Science  29 Oct 1999:
Vol. 286, Issue 5441, pp. 879
  1. Beijing Brouhaha

    Brushing aside last-minute objections from an influential congressman, the National Science Foundation (NSF) last week gave the green light to a science policy meeting in China involving officials from both countries. Representative James Sensenbrenner (R-WI, right), chair of the House Science Committee, was supposed to deliver the keynote address at the 3-day Beijing conference organized by Thomas Ratchford, a senior science official in the Bush Administration who now teaches at George Mason University in Fairfax, Virginia. Ratchford has a $325,000 NSF grant to explore U.S.-Chinese roles in a “borderless, knowledge-based 21st century economy.”

    But Sensenbrenner pulled out on 20 October, blasting China's “repeated efforts to obtain or misuse sensitive military technologies,” and urged NSF to cancel the meeting. Ironically, he broke the news to NSF director Rita Colwell in a call that interrupted a meeting with reporters in which she and presidential science adviser Neal Lane had heaped praise on Sensenbrenner and his Republican colleagues for their help in passing the just-signed 2000 budget for NSF and NASA.
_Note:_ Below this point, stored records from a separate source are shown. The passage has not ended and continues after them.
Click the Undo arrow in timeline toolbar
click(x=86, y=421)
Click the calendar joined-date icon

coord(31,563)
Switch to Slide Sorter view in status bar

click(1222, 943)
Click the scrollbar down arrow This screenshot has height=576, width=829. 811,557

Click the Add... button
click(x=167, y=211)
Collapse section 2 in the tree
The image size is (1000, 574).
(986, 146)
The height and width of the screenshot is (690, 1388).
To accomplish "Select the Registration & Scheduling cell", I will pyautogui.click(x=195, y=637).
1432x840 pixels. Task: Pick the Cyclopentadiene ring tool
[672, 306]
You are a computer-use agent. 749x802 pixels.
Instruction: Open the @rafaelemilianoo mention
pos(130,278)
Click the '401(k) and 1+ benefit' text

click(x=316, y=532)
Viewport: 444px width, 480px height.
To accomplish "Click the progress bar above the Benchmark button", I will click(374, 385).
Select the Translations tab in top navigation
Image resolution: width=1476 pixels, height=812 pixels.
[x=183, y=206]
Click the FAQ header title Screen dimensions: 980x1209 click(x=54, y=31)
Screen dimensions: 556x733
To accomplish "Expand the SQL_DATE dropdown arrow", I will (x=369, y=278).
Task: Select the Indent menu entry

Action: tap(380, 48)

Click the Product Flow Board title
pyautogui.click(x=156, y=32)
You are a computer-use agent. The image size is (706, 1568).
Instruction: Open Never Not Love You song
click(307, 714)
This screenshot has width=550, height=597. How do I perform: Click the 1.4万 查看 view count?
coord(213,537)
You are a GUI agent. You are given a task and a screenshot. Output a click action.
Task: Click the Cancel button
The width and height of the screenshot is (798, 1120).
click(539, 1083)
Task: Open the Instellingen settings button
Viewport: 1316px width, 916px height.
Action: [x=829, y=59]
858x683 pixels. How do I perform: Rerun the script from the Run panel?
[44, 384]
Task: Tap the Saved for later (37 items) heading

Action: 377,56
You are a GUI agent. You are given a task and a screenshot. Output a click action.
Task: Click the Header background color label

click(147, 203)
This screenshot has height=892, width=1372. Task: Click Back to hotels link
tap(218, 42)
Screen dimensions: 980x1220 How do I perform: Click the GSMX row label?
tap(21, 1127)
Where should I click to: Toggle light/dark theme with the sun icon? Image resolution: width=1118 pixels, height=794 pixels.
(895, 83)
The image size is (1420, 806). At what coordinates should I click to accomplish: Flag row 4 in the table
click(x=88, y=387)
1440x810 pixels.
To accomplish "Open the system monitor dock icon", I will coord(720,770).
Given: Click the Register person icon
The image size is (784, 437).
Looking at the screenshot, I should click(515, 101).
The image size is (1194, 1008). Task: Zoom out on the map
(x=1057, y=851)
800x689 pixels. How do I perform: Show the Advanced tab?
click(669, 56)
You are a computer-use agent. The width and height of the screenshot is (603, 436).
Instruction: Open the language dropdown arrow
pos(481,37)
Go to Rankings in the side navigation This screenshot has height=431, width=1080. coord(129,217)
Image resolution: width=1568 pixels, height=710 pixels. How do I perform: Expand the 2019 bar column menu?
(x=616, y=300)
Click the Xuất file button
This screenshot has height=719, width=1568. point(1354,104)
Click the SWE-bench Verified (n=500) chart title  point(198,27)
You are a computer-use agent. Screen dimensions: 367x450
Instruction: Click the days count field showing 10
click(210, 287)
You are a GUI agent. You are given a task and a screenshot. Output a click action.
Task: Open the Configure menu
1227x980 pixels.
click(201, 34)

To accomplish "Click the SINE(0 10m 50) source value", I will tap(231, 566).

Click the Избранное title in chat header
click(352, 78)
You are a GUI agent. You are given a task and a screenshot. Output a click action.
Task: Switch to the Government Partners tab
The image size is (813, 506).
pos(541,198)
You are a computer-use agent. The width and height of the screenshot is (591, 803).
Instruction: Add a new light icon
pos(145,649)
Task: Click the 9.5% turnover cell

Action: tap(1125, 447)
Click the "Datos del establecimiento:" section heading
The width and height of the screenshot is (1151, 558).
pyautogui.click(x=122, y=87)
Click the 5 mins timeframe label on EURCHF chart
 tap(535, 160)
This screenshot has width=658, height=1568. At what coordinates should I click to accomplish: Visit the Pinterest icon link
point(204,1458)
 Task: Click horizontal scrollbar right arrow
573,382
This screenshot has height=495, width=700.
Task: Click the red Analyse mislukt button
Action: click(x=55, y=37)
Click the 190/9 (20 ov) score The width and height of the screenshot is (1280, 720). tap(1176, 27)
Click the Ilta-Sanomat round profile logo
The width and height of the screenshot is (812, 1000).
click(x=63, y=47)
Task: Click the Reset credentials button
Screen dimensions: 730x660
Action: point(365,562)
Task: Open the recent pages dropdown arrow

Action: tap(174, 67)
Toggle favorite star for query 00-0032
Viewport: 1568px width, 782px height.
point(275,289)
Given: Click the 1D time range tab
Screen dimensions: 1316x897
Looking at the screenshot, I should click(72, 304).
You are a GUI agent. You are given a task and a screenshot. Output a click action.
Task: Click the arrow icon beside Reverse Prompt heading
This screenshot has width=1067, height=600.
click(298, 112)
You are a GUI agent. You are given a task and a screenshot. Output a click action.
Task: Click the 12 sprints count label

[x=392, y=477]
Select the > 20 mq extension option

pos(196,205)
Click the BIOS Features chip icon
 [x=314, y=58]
    Colwell spent the next day conferring with Lane and other scientists before deciding that the meeting should go on. The seminar “is not linked to [Sensenbrenner's] specific concerns” and upholds “the principle of free circulation of scientists,” she says. Sensenbrenner released a statement expressing disappointment with NSF's decision, which he said “prompts further questions about the Administration's handling of S&T issues involving China.”

  2. Opinion-Makers

    How do British scientists think they rate with the public? The Wellcome Trust aims to find out. Next month, with support from the government's Office of Science and Technology, the biomedical research charity will begin face-to-face interviews with a “nationally representative” sample of 1600 U.K. scientists in a bid to discover—among other things—how they see their role in society and how the fuss over genetically modified foods has shaped their attitudes toward the media. Preliminary results of the survey, to be conducted by the market research firm MORI, will be available next spring, with a final report in July.

  3. Upwardly Mobile

    A strong economy has pushed the share of U.S. resources devoted to research to the highest level since the race-to-the-moon boom of the 1960s. This year the United States will spend 2.79% of its $8.8 trillion gross domestic product (GDP) on R&D, concludes a new National Science Foundation report (NSF 99-357, at The $247 billion investment extends a 6-year uptick and erases an earlier decline that had triggered dire warnings of a loss of U.S. leadership in science. The most recent figures keep the United States close to Japan's 2.92% and comfortably above Germany's 2.3%.

    This year's $20 billion, 8.8% spending boost is fueled by industry, which funds 68% of the U.S. scientific enterprise. Meanwhile, the federal government's spending share slipped to 27%, the lowest percentage since NSF began collecting data in 1953. “It's a reflection of good economic times,” notes NSF's Steve Payson. If industrial investment remains strong, he says, next year's figures could beat the 1964 record of 2.87% of GDP.

  4. Minority Report

    The National Institutes of Health (NIH) already has too many institutes and centers, according to NIH director Harold Varmus. But his lack of enthusiasm for subdivisions hasn't stopped Congress from proposing more. This week Senator Ted Kennedy (D-MA) planned to throw his legislative weight behind a bill to create a new Center for Research on Domestic Health Disparities, which would study health problems of particular concern to minorities.

    Kennedy's bill is expected to mirror one proposed in the House on 30 June by Representative Jesse Jackson Jr. (D-IL). Jackson's bill (HR 2391) calls on NIH to fund research that aims to find out why ethnic minorities and “individuals in underserved communities” are likely to die earlier than whites of diseases such as cancer, diabetes, and AIDS. Jackson has already signed up 70 co-sponsors, including members of the Asian, black, and Hispanic caucuses. But neither bill is expected to make much progress this year.